Franz Ferdinand is one of the British music scenes most hyped up new bands this year, so the question is: do they live up to that hype? The answer is yes and no. The self-titled album is great but it does borrow from so many genres it's quite hard to ignore this fact.
If you were expecting more of the same as Take Me Out' then you won't be disappointed for the most part although the styles do differ sometimes. I was quite surprised to hear track 1, Jacqueline', start off so whimsically folksy but then the beat kicked in and it was business as usual.
The album version of Take me Out' is different; I had to double
check the track listings to make sure it was the same tune. There's a different start to the song which bears almost no resemblance to the rest of the song. Next track, Matinee' is a mix of dark glam rock and new wave which pulls you in and takes you along for the ride. Singer Alexander Kapranos's voice is so distinctly British and he wraps it closely around the words and tune with great effect.
Auf Asche' is not what I expected it to be as it opens with a piano melody that sparks off a sinister tune about lust and obsession. It's tighter than George Bush's security with a really well kept rhythm section. Not really like Take Me Out' or Darts of Pleasure' but is one of the best tracks on the album. Cheating on you' almost reverts back to type. Starts like Muse but quickly turns into 60s rock n' roll, that doesn't stop it from steam-rolling its way into your consciousness.

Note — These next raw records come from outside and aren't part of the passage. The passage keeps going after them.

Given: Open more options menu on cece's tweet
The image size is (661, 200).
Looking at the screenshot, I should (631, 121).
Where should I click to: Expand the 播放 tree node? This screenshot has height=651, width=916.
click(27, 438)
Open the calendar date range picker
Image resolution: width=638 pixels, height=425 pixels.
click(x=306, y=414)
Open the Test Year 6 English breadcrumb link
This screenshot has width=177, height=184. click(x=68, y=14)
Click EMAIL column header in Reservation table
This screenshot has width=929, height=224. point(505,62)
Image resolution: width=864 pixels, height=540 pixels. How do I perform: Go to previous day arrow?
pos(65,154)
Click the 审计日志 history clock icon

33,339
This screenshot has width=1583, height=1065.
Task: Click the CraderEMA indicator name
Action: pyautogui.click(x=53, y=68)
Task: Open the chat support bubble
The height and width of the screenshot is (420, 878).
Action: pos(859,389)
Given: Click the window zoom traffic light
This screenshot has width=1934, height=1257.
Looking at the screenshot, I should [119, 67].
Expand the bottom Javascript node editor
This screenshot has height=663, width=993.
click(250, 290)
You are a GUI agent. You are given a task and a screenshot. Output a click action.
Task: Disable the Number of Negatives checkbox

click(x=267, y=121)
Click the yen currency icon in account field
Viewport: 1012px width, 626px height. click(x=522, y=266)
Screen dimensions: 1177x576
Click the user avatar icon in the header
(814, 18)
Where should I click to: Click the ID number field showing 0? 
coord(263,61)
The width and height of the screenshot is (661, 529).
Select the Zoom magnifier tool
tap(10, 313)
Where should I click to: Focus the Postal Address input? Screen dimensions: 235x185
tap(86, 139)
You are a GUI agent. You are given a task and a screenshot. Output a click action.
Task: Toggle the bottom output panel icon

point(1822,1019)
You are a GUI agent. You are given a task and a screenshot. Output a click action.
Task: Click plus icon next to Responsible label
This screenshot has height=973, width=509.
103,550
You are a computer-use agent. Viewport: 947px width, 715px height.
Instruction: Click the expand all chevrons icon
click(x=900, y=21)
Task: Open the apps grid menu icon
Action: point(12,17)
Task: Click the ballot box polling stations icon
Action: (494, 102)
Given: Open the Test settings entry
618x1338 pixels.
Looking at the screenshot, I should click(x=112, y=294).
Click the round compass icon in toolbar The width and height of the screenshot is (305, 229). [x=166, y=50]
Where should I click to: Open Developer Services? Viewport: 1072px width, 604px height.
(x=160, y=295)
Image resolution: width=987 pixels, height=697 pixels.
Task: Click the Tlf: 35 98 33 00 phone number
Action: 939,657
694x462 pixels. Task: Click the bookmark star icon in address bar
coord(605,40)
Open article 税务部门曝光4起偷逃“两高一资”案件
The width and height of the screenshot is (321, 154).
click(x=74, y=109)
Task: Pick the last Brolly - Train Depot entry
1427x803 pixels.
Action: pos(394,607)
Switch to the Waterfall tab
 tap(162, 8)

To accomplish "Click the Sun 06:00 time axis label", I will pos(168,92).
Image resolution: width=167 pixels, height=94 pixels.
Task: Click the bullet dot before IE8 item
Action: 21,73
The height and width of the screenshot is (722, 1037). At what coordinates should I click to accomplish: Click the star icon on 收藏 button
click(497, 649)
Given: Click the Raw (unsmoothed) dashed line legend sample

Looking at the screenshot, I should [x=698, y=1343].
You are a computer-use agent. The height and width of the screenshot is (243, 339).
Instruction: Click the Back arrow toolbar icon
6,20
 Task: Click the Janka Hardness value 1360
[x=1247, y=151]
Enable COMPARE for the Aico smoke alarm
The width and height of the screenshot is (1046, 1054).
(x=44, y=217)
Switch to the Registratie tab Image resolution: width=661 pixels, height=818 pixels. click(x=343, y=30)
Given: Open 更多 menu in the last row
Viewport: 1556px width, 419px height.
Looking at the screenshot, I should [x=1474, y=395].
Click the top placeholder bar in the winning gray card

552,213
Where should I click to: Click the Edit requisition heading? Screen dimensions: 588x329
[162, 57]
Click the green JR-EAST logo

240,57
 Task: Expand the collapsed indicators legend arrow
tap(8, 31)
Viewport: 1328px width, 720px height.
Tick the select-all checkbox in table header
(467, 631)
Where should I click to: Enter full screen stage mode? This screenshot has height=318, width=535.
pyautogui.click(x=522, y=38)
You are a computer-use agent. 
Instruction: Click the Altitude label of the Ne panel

The award for strangest song on the album has to go to '40 ft' a subdued affair which for some reason reminds me of icebergs. Far jazzier than the rest of the album it goes crazy then calms down and so on. It's very different from the rest of the album not that, that's a bad thing. For the most part, this is a great album but sometimes it can seem like Franz Ferdinand have cobbled together various bits of different genres to complete an album.